# AIM
Reproduce, word for word, everything from "5. Maybe because" down to "design stage today." in the passage below on Nintendo's chip choices.

# GIVEN PASSAGE
• • • •

1. You only told half of what i did. You told about the Wii part but did not compare it to the PS3/360 part. The closest IBM counterpart to the PS3 360 part would be 2007's POWER6 as it is also an in-order CPU with high frequency and it would be foolish to think that IBM did not apply whatever lessons they learn from the PS3's PPE design to the POWER6 design. The closest IBM counterpart did not receive a 45nm shrink whereas the Cell and Xenon did.
2. IBM is keeping quite mum about their roadmap in general. All we know is that there is a POWER7+ coming sometime in 2011 or 2012 and that they are working on POWER8. The fact that IBM does not talk about their roadmap does not mean that they are not working on future power processors at 32nm, whether they be power7, power7+ or power8.
3. None of which disagrees with my contention that targeting 32nm for next year was a choice Nintendo had that they didn't take. Giving reasons while it is better to be conservative and choose 45nm does not undermine my point, it supports it.
4. I never said that it couldn't shrink later in life. I only said that Nintendo was being conservative by choosing to design at 45nm today for a chip to be produced next year. When the 32nm process is more mature I am sure that Nintendo will consider transitioning to it and if they think it makes sense to do so they will, if they think it doesn't make sense, they won't.
5. Maybe because the yield are too poor still, maybe because shrinking a die takes time and they haven't finished the work yet, maybe because the cost savings of manufacturing at 32nm do not justify the cost of shrinking it. Take your pick, there are plenty of reasons, and none of them mean that Sony does not have the choice to do so.
To put it another way, just because you can do something (target your design at 32nm) does not mean that it is the best course of action. Your argument is that it can't be done, mine is that it can be done but isn't the best course of action (or rather that Nintendo doesn't think it is). You prop your argument with possible reasons why it is not the best course of action and that such a chip not existing today means it cannot be in design stage today.
The former reinforce my argument and the later is asinine as the whole point of Nintendo paying IBM to design a custom chip is to have a chip that doesn't exist today. It is the equivalent of saying, in 2004, that the next Microsoft console (Xbox 360) cannot have a 3-core in-order PowerPC running at 3.2GHz because IBM does not produce any 3-core in-order PowerPC nor do they produce PowerPC with a frequency as high as 3.2GHz (at that time of course).
Actually that would have made more sense than your argument, because we didn't know that IBM was working on such a chip, whereas we know that both POWER7 architecture and 32nm process work, so the only work remaining is to port the former to the latter.

• • • •

# DATA EXCERPTS
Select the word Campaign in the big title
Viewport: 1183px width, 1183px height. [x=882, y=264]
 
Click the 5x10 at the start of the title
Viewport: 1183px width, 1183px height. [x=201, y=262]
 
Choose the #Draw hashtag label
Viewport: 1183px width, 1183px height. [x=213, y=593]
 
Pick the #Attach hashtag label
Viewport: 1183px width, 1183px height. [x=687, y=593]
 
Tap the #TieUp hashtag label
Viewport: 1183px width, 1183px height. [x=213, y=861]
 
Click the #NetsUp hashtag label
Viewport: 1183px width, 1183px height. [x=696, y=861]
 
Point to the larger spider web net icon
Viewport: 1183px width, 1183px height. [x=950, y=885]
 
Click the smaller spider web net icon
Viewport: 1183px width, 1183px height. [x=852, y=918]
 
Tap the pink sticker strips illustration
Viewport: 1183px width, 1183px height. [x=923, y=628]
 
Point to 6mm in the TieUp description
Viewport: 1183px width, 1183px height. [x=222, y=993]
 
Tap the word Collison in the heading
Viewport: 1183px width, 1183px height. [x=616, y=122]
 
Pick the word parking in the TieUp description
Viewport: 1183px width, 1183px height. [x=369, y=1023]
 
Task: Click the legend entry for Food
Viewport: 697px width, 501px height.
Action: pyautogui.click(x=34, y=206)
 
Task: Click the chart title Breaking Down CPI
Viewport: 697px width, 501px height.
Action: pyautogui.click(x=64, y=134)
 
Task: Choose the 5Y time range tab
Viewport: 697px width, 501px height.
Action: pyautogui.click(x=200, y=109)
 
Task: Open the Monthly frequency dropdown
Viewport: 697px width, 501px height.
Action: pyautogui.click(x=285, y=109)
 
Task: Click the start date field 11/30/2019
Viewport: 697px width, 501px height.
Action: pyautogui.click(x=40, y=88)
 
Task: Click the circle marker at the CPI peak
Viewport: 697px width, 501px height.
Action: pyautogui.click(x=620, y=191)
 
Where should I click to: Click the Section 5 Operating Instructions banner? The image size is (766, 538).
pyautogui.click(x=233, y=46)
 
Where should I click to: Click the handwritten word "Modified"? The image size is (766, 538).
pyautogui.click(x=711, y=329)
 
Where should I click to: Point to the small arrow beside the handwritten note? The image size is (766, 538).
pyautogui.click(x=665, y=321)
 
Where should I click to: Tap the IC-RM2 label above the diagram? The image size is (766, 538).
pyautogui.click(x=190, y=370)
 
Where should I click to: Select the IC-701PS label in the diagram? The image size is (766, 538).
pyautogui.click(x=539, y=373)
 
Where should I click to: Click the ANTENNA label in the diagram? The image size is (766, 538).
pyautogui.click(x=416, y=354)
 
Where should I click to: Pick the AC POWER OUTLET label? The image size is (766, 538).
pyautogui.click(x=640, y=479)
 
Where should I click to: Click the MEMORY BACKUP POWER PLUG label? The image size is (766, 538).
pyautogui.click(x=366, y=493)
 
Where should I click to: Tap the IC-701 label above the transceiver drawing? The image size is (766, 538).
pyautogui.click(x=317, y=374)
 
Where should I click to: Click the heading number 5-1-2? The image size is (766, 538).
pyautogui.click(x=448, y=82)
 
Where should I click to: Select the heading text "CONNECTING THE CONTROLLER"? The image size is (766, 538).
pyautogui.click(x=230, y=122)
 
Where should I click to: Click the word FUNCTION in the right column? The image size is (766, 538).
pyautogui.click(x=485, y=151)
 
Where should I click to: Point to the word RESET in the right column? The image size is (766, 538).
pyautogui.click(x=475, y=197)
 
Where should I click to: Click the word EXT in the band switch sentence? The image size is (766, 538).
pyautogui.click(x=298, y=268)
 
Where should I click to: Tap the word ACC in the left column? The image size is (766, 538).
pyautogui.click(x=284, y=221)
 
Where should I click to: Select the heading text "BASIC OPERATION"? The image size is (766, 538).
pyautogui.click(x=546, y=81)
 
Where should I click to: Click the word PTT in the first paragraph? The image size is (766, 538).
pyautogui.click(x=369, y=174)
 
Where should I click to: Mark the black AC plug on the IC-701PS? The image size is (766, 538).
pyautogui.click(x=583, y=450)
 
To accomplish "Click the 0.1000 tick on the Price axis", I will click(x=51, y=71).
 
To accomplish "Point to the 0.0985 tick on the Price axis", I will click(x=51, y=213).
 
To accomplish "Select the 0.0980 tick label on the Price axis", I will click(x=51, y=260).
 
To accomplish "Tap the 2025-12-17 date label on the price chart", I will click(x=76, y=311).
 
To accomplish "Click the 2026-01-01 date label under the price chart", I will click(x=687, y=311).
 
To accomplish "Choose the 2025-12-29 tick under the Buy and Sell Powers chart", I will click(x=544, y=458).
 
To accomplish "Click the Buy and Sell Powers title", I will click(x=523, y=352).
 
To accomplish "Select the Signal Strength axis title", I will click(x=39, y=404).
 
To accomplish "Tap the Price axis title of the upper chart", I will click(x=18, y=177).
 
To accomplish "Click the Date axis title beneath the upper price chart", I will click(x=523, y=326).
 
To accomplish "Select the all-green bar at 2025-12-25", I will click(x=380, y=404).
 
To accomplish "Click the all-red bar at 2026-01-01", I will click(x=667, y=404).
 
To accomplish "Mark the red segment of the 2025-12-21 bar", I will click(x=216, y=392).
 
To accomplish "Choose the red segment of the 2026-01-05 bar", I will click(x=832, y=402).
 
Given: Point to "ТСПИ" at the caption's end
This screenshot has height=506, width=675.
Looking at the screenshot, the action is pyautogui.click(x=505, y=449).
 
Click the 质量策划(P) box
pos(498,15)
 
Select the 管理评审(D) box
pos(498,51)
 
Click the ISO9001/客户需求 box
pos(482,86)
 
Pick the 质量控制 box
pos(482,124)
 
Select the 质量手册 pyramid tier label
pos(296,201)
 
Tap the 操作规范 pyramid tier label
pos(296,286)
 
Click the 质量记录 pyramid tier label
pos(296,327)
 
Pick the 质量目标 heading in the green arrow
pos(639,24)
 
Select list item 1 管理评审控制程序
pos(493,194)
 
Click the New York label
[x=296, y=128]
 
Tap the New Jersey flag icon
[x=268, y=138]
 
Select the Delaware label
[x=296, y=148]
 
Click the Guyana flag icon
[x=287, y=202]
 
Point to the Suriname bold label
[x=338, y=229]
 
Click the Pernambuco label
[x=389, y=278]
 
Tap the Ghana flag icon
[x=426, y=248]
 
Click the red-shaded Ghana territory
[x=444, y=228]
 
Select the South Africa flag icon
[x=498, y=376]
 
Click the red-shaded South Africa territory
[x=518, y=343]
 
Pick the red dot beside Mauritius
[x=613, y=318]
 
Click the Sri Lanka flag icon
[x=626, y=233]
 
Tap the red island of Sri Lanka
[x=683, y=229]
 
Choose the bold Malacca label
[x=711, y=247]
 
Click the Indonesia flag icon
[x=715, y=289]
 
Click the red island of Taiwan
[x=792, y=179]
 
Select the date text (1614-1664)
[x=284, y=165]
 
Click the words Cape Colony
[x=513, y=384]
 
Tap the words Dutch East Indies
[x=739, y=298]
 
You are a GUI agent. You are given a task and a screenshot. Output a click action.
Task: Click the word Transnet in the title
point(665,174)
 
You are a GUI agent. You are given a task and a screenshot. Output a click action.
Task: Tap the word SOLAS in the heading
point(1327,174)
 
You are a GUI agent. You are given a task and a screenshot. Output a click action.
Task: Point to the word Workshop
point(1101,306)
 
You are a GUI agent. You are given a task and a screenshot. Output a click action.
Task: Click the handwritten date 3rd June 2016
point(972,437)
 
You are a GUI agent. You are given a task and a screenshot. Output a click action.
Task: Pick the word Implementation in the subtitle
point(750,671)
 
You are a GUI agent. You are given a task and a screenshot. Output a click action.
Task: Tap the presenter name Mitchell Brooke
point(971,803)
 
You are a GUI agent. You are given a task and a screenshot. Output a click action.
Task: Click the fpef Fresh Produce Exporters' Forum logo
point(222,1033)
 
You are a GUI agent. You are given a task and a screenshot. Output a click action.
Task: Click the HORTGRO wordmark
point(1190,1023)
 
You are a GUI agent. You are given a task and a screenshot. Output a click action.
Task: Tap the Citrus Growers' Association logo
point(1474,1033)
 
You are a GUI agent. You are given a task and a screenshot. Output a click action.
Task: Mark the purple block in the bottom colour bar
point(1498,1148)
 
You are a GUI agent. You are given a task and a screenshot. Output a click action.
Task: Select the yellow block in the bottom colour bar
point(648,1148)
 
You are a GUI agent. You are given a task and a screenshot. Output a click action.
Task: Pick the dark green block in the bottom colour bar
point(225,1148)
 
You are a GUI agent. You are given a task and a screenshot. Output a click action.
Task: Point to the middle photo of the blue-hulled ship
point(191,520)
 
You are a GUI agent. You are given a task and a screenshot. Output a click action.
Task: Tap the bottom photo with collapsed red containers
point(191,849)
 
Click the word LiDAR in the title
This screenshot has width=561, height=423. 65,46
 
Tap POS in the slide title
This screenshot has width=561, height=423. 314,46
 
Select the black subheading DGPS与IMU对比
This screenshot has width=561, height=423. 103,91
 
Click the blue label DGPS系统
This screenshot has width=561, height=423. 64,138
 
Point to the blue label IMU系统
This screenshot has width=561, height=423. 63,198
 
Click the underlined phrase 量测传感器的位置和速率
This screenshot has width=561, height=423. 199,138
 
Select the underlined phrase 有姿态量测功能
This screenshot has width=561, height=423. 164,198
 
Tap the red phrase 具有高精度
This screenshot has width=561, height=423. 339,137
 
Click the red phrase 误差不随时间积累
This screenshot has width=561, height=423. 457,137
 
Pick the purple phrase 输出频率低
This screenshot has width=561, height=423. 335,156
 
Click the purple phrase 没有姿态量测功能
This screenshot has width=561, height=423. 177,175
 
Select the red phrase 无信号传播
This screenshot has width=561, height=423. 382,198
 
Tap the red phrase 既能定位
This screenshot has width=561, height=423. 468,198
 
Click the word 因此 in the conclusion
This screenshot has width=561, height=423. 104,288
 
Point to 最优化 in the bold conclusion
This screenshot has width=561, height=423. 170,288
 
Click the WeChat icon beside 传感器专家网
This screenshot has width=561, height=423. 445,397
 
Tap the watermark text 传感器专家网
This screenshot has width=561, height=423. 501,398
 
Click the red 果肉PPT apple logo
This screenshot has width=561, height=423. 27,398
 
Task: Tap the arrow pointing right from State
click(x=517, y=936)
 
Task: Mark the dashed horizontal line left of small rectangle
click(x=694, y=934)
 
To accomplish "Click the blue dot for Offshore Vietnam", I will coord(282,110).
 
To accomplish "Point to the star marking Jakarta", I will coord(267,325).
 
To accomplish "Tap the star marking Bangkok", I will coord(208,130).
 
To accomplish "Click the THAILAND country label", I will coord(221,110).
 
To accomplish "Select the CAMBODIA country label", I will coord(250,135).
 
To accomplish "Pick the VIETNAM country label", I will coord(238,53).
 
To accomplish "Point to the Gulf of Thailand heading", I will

• • • •

# FINAL RESULT
5. Maybe because the yield are too poor still, maybe because shrinking a die takes time and they haven't finished the work yet, maybe because the cost savings of manufacturing at 32nm do not justify the cost of shrinking it. Take your pick, there are plenty of reasons, and none of them mean that Sony does not have the choice to do so.
To put it another way, just because you can do something (target your design at 32nm) does not mean that it is the best course of action. Your argument is that it can't be done, mine is that it can be done but isn't the best course of action (or rather that Nintendo doesn't think it is). You prop your argument with possible reasons why it is not the best course of action and that such a chip not existing today means it cannot be in design stage today.